Diário de Viagem: Reino Unido – Londres 3

Continuando as aventuras por Londres. Você pode ver todos os meus posts sobre minha viagem para o Reino Unido aqui.

Meu dia 12 de junho foi cheio. Eu acho que eu nunca tive uma agenda tão cheia assim na vida.

Minha programação: de manhã ir ao St. Pancras Renaissance Hotel, depois Stamford Bridge. À tarde, The Globe Shakespeare, Tate Modern, Sky Garden e ao anoitecer, London Eye.

St. Pancras Renaissance

Bom, saí de manhã e fui me encontrar com o Leo no St. Pancras Renaissance para a gente tirar fotos na mesma escadaria onde foi filmado o clipe de Wannabe.

what you wannabe?

Conheço o Leo desde 2001 e a gente só se viu duas vezes na vida e uma delas em Londres, na escadaria onde o primeiro clipe das Spice Girls foi gravado. Pensa se não é muito maravilhoso?

Stamford Bridge

Depois, eu fui lá para o outro lado da cidade, em Fulham, no estádio do Chelsea fazer o tour por Stamford Bridge e foi maravilhoso (merece um post só sobre isso).

Só que no clima de chove/não chove e esquenta/esfria da cidade eu colocando e tirando casaco acabei perdendo meu Oyster card.
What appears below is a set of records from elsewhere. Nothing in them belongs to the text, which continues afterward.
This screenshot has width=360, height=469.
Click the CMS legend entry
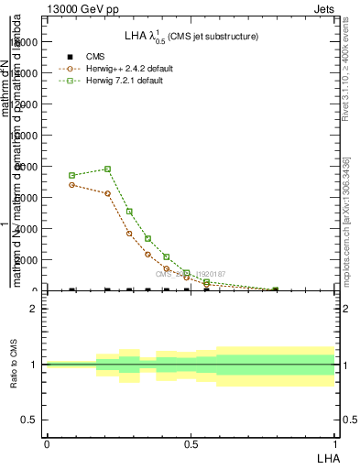pos(87,57)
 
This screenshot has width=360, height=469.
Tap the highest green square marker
pos(108,169)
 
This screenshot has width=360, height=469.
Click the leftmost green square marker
pos(71,175)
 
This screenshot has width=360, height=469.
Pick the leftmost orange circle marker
pos(71,185)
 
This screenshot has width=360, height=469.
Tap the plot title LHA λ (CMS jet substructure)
pos(191,37)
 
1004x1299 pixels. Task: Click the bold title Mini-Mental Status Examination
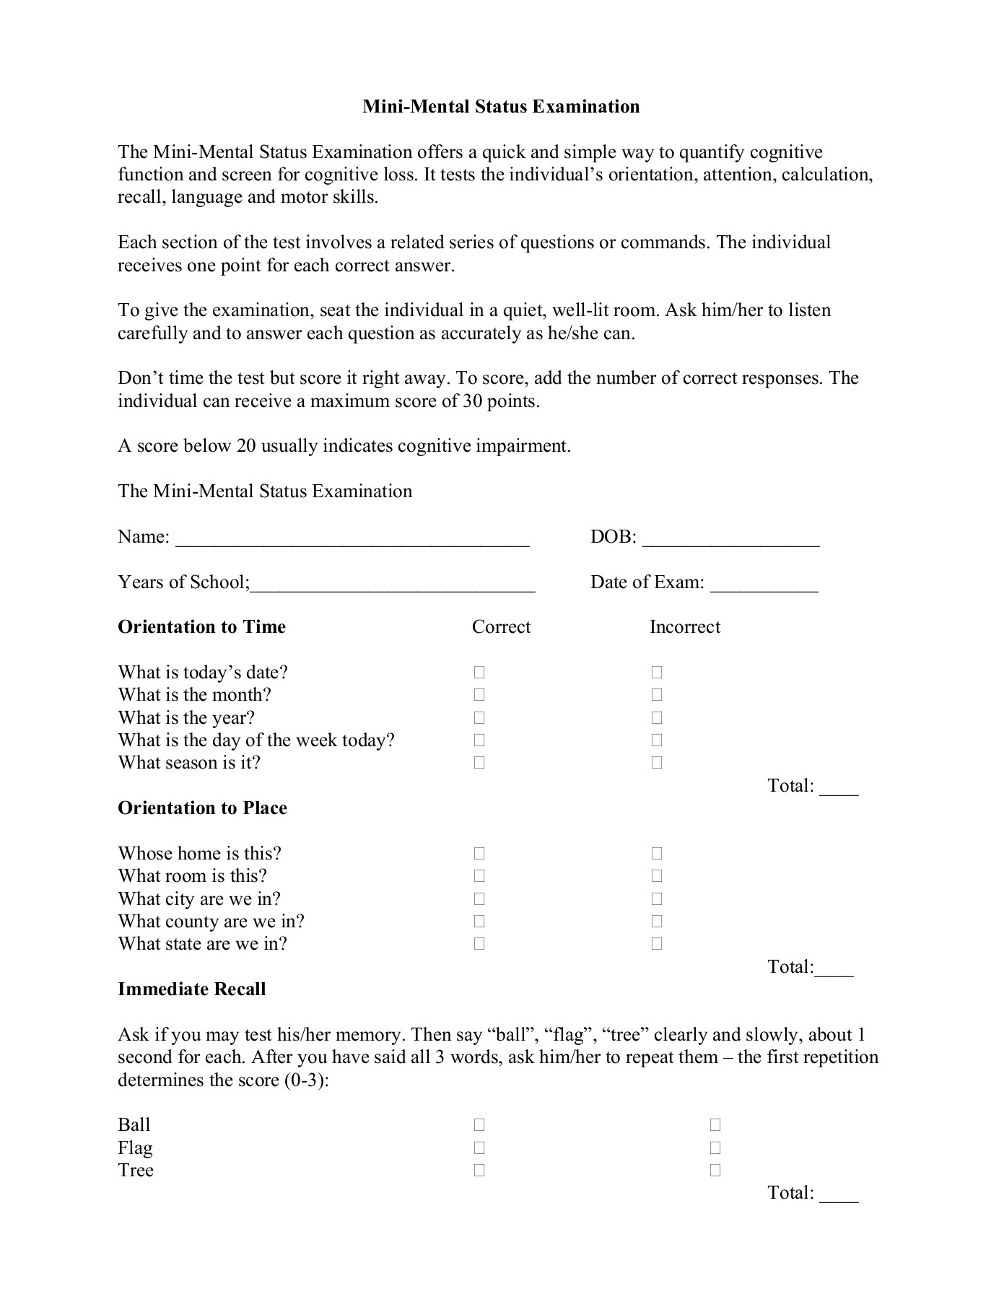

Eu lembro exatamente onde foi: entre a estação Earls Court e Fulham Rd, em um vagão com final 666 (sério). Só de eu lembrar que eu perdi o cartão com uns £20 eu fico com raiva.

Dica: não perca seu Oyster Card.

Enfim, o tour pelo estádio foi tão bom que eu esqueci de todos os problemas e fui feliz para o Shakespeare’s Globe fazer meu outro tour. Mas na hora em que cheguei estava acontecendo a apresentação de Henry IV e não tinha tour, então fui para o Tate Modern e me encontrei com o Leo de novo para a gente ir ao Sky Garden.

Tate Modern

Sobre o Tate Modern: é enorme, tem exibições gratuitas e pagas. Tem um mapinha também que você pode pegar e contribuir com £1 para a manutenção do museu. Com o mapinha é mais fácil de visualizar onde estão as galerias e saber o que está acontecendo no museu. Mas não ficamos muito tempo. Lanchamos, vimos algumas obras e fomos para o Sky Garden.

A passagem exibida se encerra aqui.